虎嗅

Future Intelligent Horse Roar: What is the Core Focus of the AI Hardware Competition?

原文:未来智能马啸:AI硬件竞争的核心赛点是什么?

Summary of Key Points

This speech was delivered by Ma Xiao, the future CEO of Intelligent CEO, based on his five years of experience in AI hardware entrepreneurship. He discussed three main points:

1. The essence of AI hardware is that it serves as the “ears and eyes” for AI to perceive the real world (collecting data from offline scenarios).

2. The reason early AI hardware initiatives failed was that they tried to move too quickly into implementation, encountering issues related to privacy, design, and usability.

3. The current and future direction for AI hardware is to develop “specialized skill hardware” for specific use cases, with the focus shifting towards system-level innovation and ecosystem building.

1. AI Hardware Is Not Just For Show; It’s the “Ears and Eyes” for AI to Understand the Real World

In the past, headphones and cameras were just tools, but today’s AI hardware acts as sensors that connect AI to the real world. For example, AI-enabled headphones can record entire conversations, and AI cameras can capture scenes for analysis—these types of data are essential for large models since the existing data on the internet is becoming scarce. Real-world scenarios (such as a speech or negotiation) contain valuable information that can be lost without hardware to collect it. In short, the role of AI hardware is to transform invisible offline data into something that AI can process and use to better understand the real world.

2. Why Did Early AI Hardware Fail So Quickly? Three Common Mistakes

After the rise of large models in 2022, many AI hardware products (such as headphones connected to ChatGPT or wearable AI devices) disappeared quickly. The problem wasn’t with the product logic itself but with the hasty approach:

  • Privacy Issues: Excessive collection of user data without proper privacy protection led to users avoiding using the products.
  • Design Issues: Overemphasis on being completely independent (e.g., not requiring a phone connection) resulted in poor performance and battery life issues, affecting the user experience.
  • Usability Issues: Uncomfortable designs (e.g., wearable devices) made it difficult for users to use them regularly.

Another common misconception is that entrepreneurs focus too much on a futuristic appearance while neglecting practical user needs. For instance, there are limited options for wearables on wrists or necks, and users often ask, “What value does this device bring to my daily life?” If these questions aren’t addressed effectively, the product won’t sell.

3. Can Only 1% of People Use AI? The Key Lies in “Zero Friction” and Proactive AI Assistance

The AI industry currently faces a stark divide: 1% of users can make full use of AI (e.g., using it as a standalone tool), while 99% use it superficially. To make AI more accessible to the general public, Ma Xiao suggested two solutions:

  • Zero-friction data collection: Devices that continuously collect data without requiring user intervention (e.g., always-on headphones that automatically record conversations and decisions).
  • Proactive AI services: Providing assistance before users need it (e.g., reminding them of potential pitfalls during negotiations).
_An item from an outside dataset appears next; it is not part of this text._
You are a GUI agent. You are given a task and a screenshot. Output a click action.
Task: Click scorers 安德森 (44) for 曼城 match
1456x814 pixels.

In other words, the goal is to reduce the complexity of using AI by automating processes and making it more like a helpful assistant rather than a cumbersome tool.
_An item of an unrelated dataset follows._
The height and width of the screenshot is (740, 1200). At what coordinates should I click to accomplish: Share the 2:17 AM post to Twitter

4. The Right Approach to Developing AI Hardware Today: Customization for Specific Use Cases + Sharing a “Common AI Brain”

Ma Xiao outlined a practical strategy: Customized hardware for specific use cases = hardware with specialized functions. For example, business negotiation headphones could include legal advice features, and children’s cameras could have image recognition and educational capabilities. All these devices would share a central “AI brain” that serves as a common infrastructure for the entire industry. This approach reduces development costs and ensures a consistent user experience across different products.

5. What Will Determine the Success of Future AI Hardware? System-Level Innovation and Ecosystems

After 2026, the competitive advantage in the AI hardware market won’t lie in a single hit product but in system-level innovation. For example, should a device be able to continuously update its features (e.g., adding emotional support functions) and offer a complete service ecosystem (data collection → analysis → proactive assistance). More importantly, it’s about building an ecosystem where various AI devices (headphones, glasses, watches, etc.) can work together seamlessly. Without such services and an integrated ecosystem, products will quickly become obsolete.

In summary, the future of AI hardware lies in providing long-term value through continuous innovation and a comprehensive ecosystem. Instead of focusing on one hit product, the goal is to create an evolving AI assistant that becomes an integral part of users’ lives.

Conclusion

AI hardware acts as the physical extension of AI’s capabilities. The focus should first be on ensuring users are willing and happy to use it, with a user-friendly experience. In the future, success will hinge on building robust systems and ecosystems. For entrepreneurs, it’s essential to consider how their hardware can solve real problems for users. For consumers, future AI hardware will become more intuitive, adapting to their needs without requiring complex setup processes.